(Data shown)

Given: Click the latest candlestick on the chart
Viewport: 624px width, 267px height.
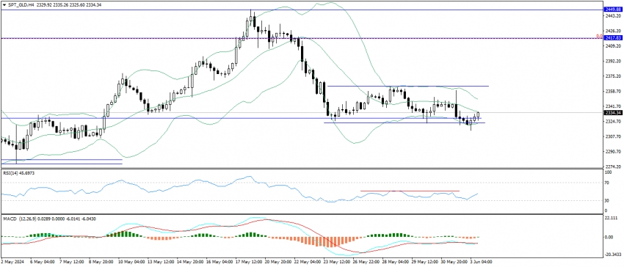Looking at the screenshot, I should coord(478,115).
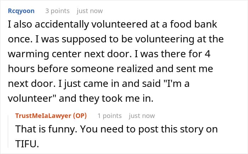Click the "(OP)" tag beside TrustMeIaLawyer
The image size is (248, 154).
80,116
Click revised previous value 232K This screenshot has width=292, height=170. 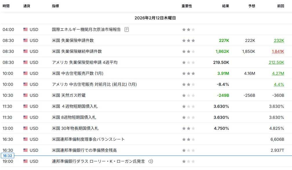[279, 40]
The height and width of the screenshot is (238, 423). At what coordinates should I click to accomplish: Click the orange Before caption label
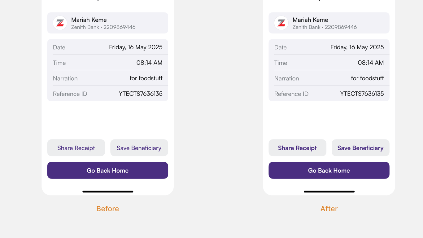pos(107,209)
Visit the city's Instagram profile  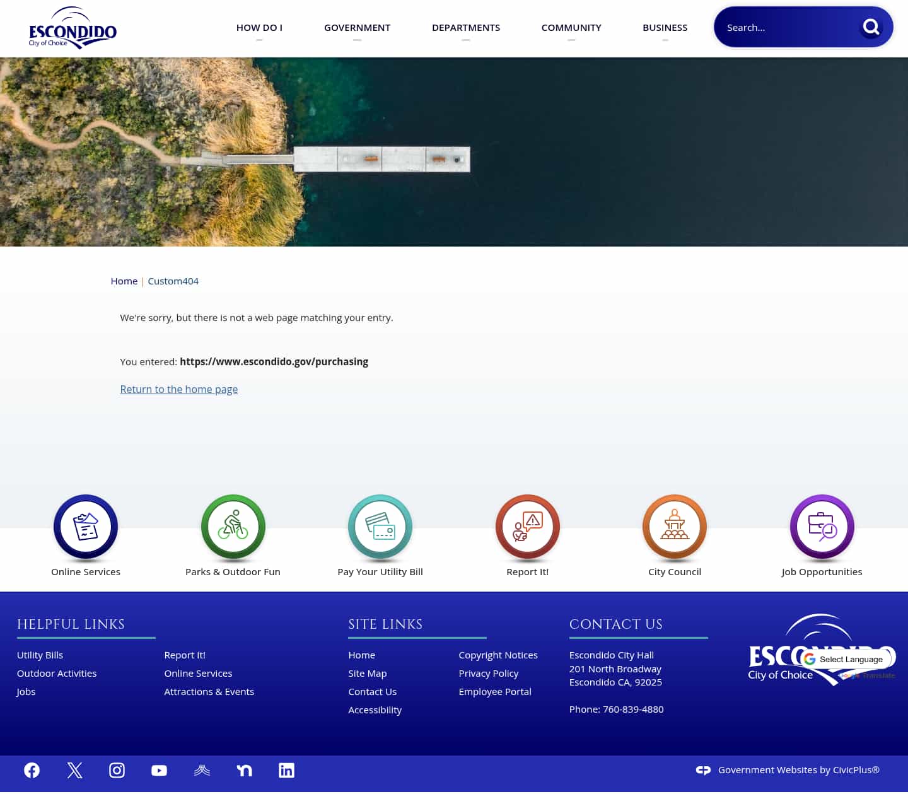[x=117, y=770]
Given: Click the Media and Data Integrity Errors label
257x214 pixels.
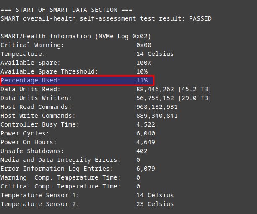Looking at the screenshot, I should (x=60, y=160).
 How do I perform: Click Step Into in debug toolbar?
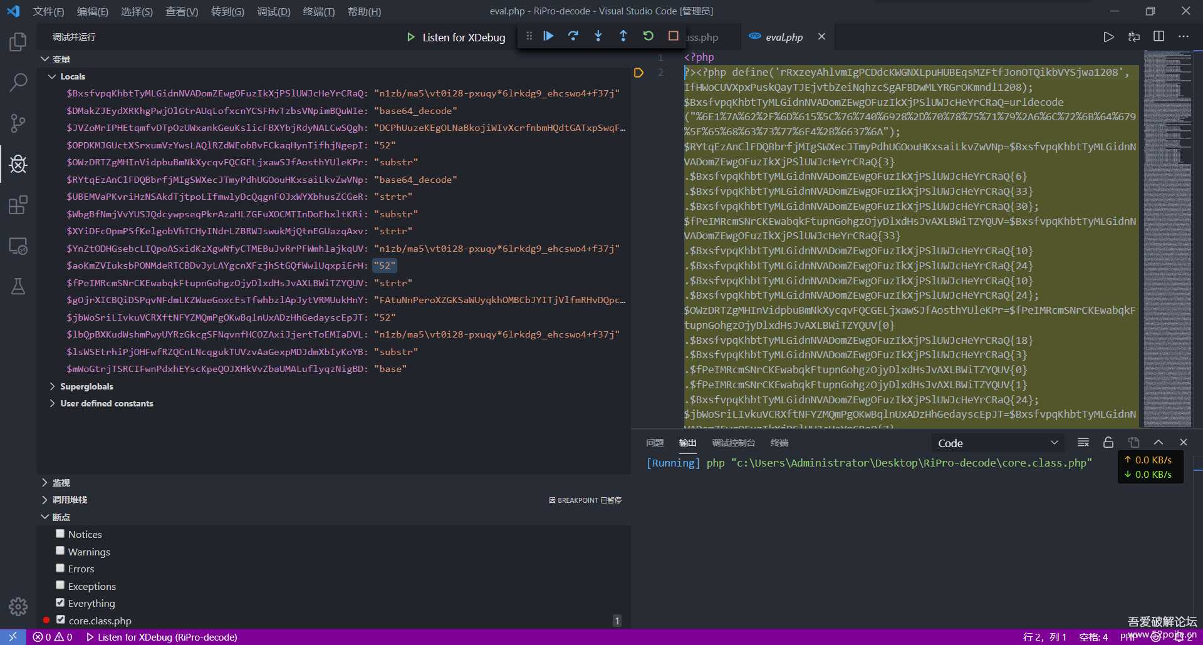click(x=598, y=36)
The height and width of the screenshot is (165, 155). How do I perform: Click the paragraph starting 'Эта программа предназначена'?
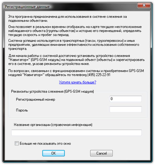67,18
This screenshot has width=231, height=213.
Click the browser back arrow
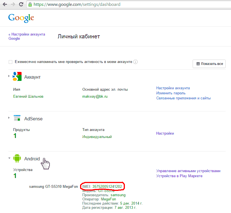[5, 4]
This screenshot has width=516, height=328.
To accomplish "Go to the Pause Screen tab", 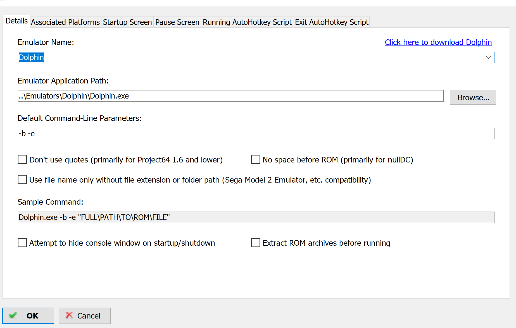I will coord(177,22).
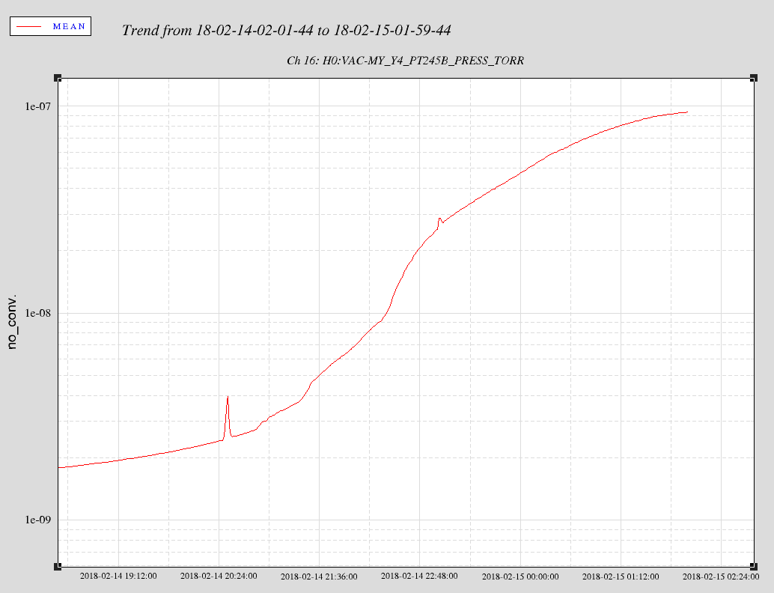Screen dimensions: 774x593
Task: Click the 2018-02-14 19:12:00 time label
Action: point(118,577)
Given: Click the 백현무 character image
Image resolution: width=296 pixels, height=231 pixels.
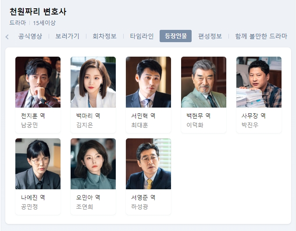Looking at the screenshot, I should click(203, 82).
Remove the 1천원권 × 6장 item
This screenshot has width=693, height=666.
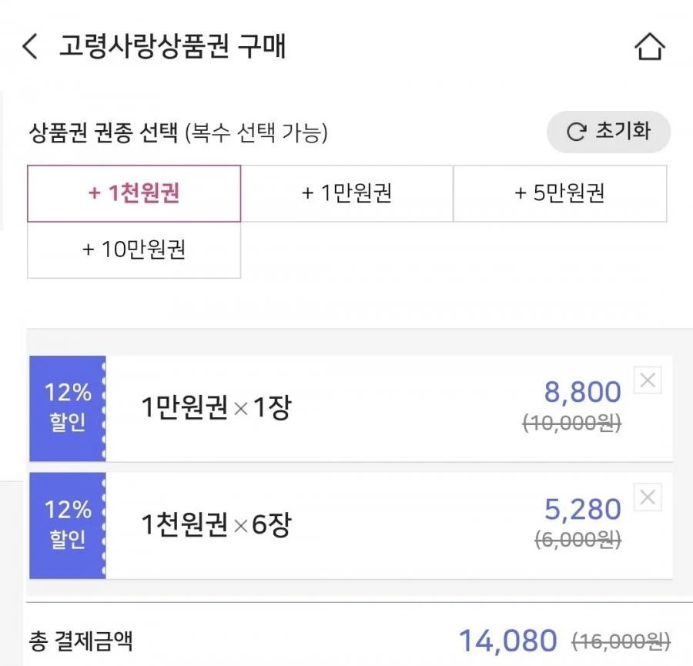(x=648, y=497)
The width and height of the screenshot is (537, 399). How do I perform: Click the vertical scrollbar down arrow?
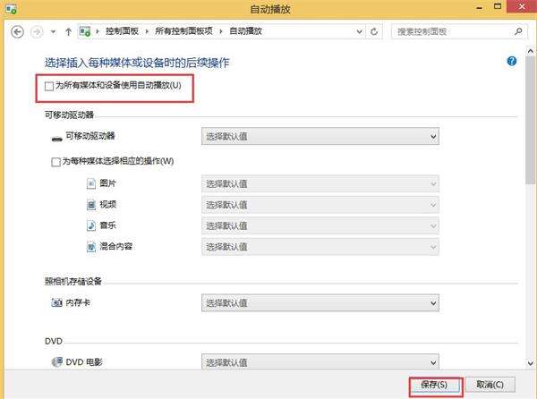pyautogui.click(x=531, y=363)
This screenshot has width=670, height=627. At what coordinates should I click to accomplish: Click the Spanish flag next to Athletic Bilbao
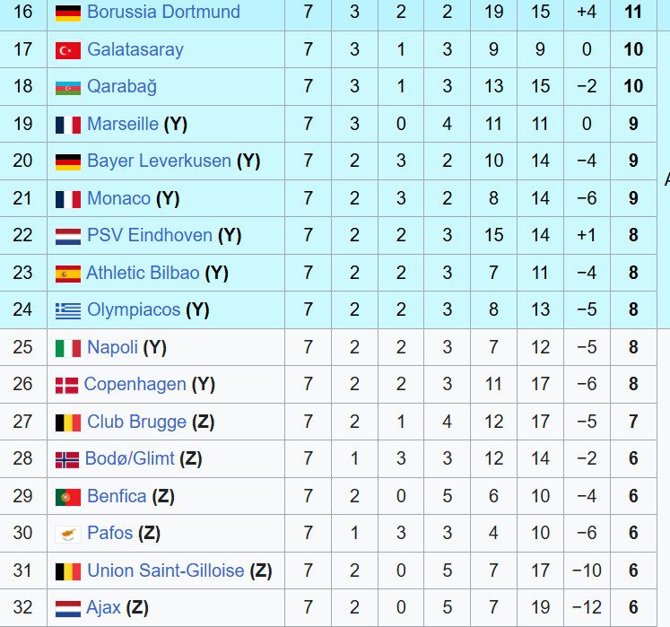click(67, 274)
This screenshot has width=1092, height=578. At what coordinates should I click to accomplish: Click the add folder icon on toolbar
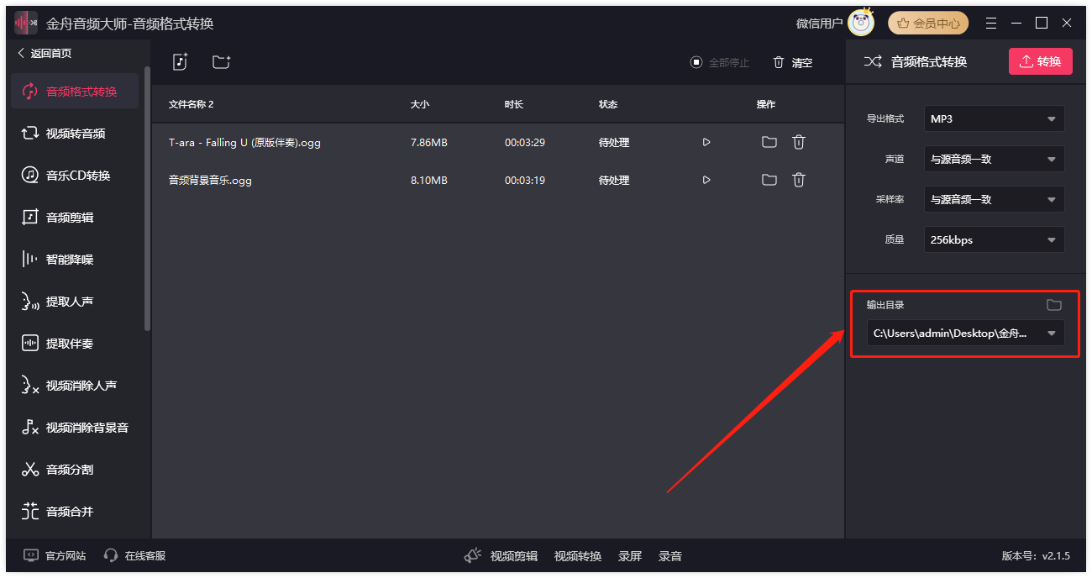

(End Data shown)

What to produce -
Each line carrying the string "Given" should be copied out from the entries.

Result for this task -
Given: Click the latest candlestick on the chart
Given: Click the Media and Data Integrity Errors label
Given: Click the 백현무 character image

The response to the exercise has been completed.